Spiraling trends: cyclones in a climate of change?
Interweaving "cyclones" and "anti-cyclones" in a global system
Emergent polyhedral configuration of alternating systemic functions
Insights from the Conference of the Birds?
In a period characterized by a global crisis of crises, there is a case for exploring any means of articulating the set of those crises and the possibilities for their comprehension as a system. The following exercise identifies 30 trends which inhibit the capacity to engage effectively with those crises and which together constitute a dangerous system.
The exercise follows from related mapping efforts (Mind Map of Global Civilizational Collapse: why nothing is happening in response to global challenges, 2011; Map of Systemic Interdependencies None Dares Name: 12-fold challenge of global life and death, 2011; Mapping Paralysis and Tokenism in the Face of Potential Global Disaster: why nobody is about to do anything effective and what one might do about it, 2011; Mapping the Global Underground, 2010).
Of particular concern is the tendency to consider that there is far too much "bad news" and that the quest should be to set it aside as much as possible and focus on the "good news" offering hope for the future. Problematic trends do however provide a form of focus whose nature is more readily recognized than the greater subtlety of remedial possibilities. The question, as with the previous exercises, is whether any kind of systemic "holding pattern" can be elaborated from such a set of trends through which to engage more coherently with them. This could then offer insights into the nature of a possible holding pattern for a complementary set of remedial, corrective trends. This was the ambition of the Encyclopedia of World Problems and Human Potential.
The exploration here assumes that the binary juxtaposition of complementary "negative" and "positive" patterns is necessary but insufficient. It can however be used to frame investigation of possibilities of interweaving these two patterns as a means of eliciting insight into a more complex system which characterizes the dynamics from which more fruitful understanding could be engendered. The "holding patterns" together might then provide a more comprehensible "holding platform" on which initiatives of the future could be designed. The emphasis on a need for comprehension of system dynamics is the reason for which some experimental animations are included.

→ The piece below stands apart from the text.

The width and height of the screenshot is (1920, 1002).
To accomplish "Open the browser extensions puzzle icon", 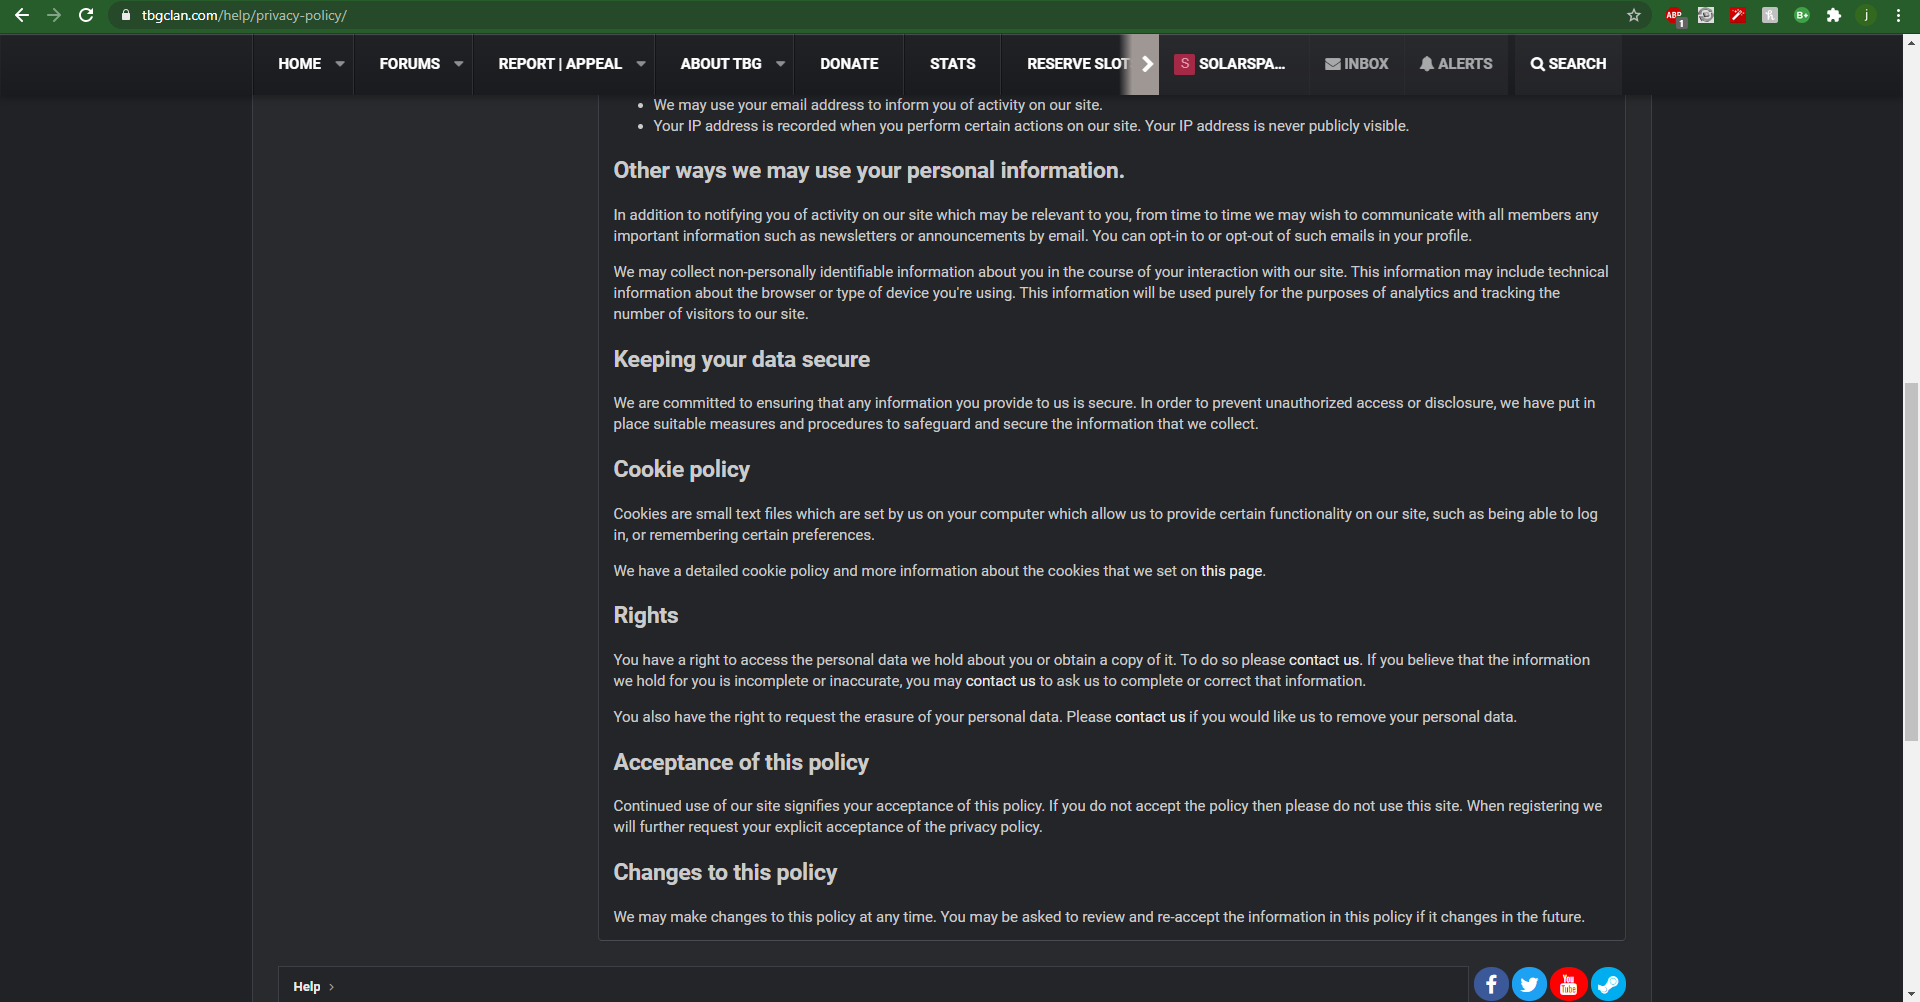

Use is made of the meteorological metaphor whereby current crises are often compared to hurricanes. This suggests that the understanding of their dynamic complexity could be used to distinguish the contrasting "cyclones" and "anti-cyclones" of the northern and southern hemispheres of social "climate change". It could then be asked whether some form of "rotation" should be recognized with respect to the viability of the sociosphere (and the noosphere) -- as being vital to their sustainability.
As with the previous exercises, the following checklist is a tentative clustering of trends which have been variously recognized by many. It makes no claim to be "complete" and "definitive", nor is it necessarily as balanced as might prove to be appropriate. The articulation could be much improved. It could be subject to extensive refinement and fine tuning, adding or eliminating items and improving their wording. A justification for isolating a set of 30 trends is indicated in the light of the cybernetic work of Stafford Beer.
The set of 30 trends can together be usefully compared metaphorically to the spiral dynamic system typical of a cyclone, a hurricane or a tornado -- the latter being especially associated with natural disasters. Hence the sense in which "climate change" suggests reflection on a change of "social climate" -- and the "hurricanes" which may prove more destructive than the "winds of change" (cf. Climate Change as a Metaphor of Social Change: systemic implications of emissions, ozone, sunlight, greenhouse and overheating, 2008).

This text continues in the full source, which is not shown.